| Text shown |
The Honorable Robert E. Ginsberg, a noted scholar in the field of bankruptcy law, died on March 17, 2018, at the age of 73. He served as a U.S. Bankruptcy Judge for the Northern District of Illinois from 1985 until his retirement in 2003.
Judge Ginsberg was a graduate of Brown University (B.A.), the American University Washington College of Law (J.D.), and Harvard Law School (LL.M).
Following his graduation from law school, Professor Ginsberg served as a trial attorney and special counsel with the U.S Securities and Exchange Commission in Washington, D.C. Prior to his judicial appointment, he was a professor at DePaul University College of Law from 1974 to 1985, as well as a visiting professor at the University of Illinois Law School (1984). His academic areas of specialization included bankruptcy, corporations, and ethics. For many years, he was a member of the Illinois Attorney Registration and Disciplinary Commission. He also served as vice chair of the National Bankruptcy Review Commission from 1995 to 1997.
Loved and respected by his colleagues, both in the academy and on the bench, he served as chair of the Federal Judicial Center Committee on Bankruptcy Judge continuing education and as the Bankruptcy Judge representative to the U.S. Judicial Council. A member of the bar in the District of Columbia and the state of Illinois, he was admitted to practice before the Northern District of Illinois, the Seventh Circuit Court of Appeals, and the U.S. Supreme Court.
He was the original author of “Ginsberg on Bankruptcy,” a leading treatise in the area of bankruptcy law, later known as “Ginsberg & Martin on Bankruptcy.”
In 1991, at the age of 46, Judge Ginsberg was diagnosed with Parkinson’s Disease. For over a decade, he continued his professional practice, as well as golfing, skiing, and ice hockey as a goalie in the Chicago Park District masters program. His hockey prowess was featured in a Chicago Tribune article in 1992 titled, “Federal judge, 47, decides for hockey.”
Robert Ginsberg was the son of the late David and late Lillian Modes Ginsberg. He and his wife, Gail Ginsberg, were married for 51 years. She survives him, as do their daughters, Deborah Ginsberg and Dana Ginsberg; their grandchildren, David Ginsberg and Aurora Buntain; his sister, Marion Levine; his brothers-in-law, Bruce Cohen and Irwin Muskat; as well as many nieces, nephews, cousins, close friends and former colleagues. He is predeceased by his sister, Margery Muskat.

| Task item A |
In the obituary, during which years did Robert E. Ginsberg serve as vice chair of the National Bankruptcy Review Commission?
| Task item B |
Turn the paragraph of the obituary that begins "Following his graduation from law school" into a short bulleted list that keeps its main facts.
The material that comes next has no connection to the obituary.

| Saved entries |

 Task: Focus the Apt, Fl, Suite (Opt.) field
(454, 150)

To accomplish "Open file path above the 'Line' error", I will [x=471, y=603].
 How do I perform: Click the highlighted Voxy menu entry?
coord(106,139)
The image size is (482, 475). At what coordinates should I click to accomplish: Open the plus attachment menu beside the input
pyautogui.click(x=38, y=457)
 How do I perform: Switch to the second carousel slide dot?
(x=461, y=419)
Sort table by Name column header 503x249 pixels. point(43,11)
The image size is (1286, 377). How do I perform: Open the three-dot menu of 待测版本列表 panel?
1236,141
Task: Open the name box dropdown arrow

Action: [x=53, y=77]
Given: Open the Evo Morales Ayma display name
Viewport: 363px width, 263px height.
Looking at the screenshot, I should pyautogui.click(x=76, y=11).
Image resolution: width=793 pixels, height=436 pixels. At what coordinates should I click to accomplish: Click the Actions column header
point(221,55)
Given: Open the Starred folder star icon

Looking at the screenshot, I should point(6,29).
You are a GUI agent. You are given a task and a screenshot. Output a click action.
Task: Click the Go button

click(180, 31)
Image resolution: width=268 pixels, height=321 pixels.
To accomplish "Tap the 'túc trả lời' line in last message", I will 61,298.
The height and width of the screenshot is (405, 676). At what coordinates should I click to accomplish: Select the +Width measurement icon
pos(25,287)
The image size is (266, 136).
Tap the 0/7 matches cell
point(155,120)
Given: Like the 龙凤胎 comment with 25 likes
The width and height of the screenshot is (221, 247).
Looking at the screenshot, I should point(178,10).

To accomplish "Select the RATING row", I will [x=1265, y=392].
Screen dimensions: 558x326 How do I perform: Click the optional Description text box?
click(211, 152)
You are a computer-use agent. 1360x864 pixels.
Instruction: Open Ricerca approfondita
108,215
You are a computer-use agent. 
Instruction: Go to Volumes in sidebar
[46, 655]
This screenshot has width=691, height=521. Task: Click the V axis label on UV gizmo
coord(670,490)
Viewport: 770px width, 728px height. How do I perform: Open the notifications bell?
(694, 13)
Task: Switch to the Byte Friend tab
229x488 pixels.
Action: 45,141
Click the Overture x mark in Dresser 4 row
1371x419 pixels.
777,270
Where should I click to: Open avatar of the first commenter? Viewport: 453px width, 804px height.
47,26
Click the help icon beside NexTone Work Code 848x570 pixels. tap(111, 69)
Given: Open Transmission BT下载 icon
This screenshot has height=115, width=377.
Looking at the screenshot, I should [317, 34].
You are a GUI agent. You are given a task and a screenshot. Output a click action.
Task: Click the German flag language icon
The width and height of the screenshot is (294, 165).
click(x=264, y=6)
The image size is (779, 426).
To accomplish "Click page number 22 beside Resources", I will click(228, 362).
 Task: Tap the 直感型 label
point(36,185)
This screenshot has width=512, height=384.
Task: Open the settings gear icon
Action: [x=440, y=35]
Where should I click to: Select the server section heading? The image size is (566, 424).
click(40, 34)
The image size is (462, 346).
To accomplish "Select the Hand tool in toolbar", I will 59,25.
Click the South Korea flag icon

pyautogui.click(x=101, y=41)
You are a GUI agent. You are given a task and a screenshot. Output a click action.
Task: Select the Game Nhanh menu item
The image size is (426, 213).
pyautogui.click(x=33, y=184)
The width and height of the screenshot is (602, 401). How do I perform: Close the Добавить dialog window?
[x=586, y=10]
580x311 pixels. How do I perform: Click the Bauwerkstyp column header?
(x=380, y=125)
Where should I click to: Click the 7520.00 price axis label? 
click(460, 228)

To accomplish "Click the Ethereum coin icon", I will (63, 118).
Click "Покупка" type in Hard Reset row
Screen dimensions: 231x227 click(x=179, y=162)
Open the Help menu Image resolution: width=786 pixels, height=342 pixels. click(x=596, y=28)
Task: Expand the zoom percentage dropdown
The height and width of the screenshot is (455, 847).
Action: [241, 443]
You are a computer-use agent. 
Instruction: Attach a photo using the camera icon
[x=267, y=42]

| Worked solution A |
From 1995 to 1997.

| Worked solution B |
- Trial attorney and special counsel with the U.S. Securities and Exchange Commission in Washington, D.C., after law school
- Professor at DePaul University College of Law, 1974 to 1985
- Visiting professor at the University of Illinois Law School, 1984
- Academic specialties: bankruptcy, corporations, and ethics
- Longtime member of the Illinois Attorney Registration and Disciplinary Commission
- Vice chair of the National Bankruptcy Review Commission, 1995 to 1997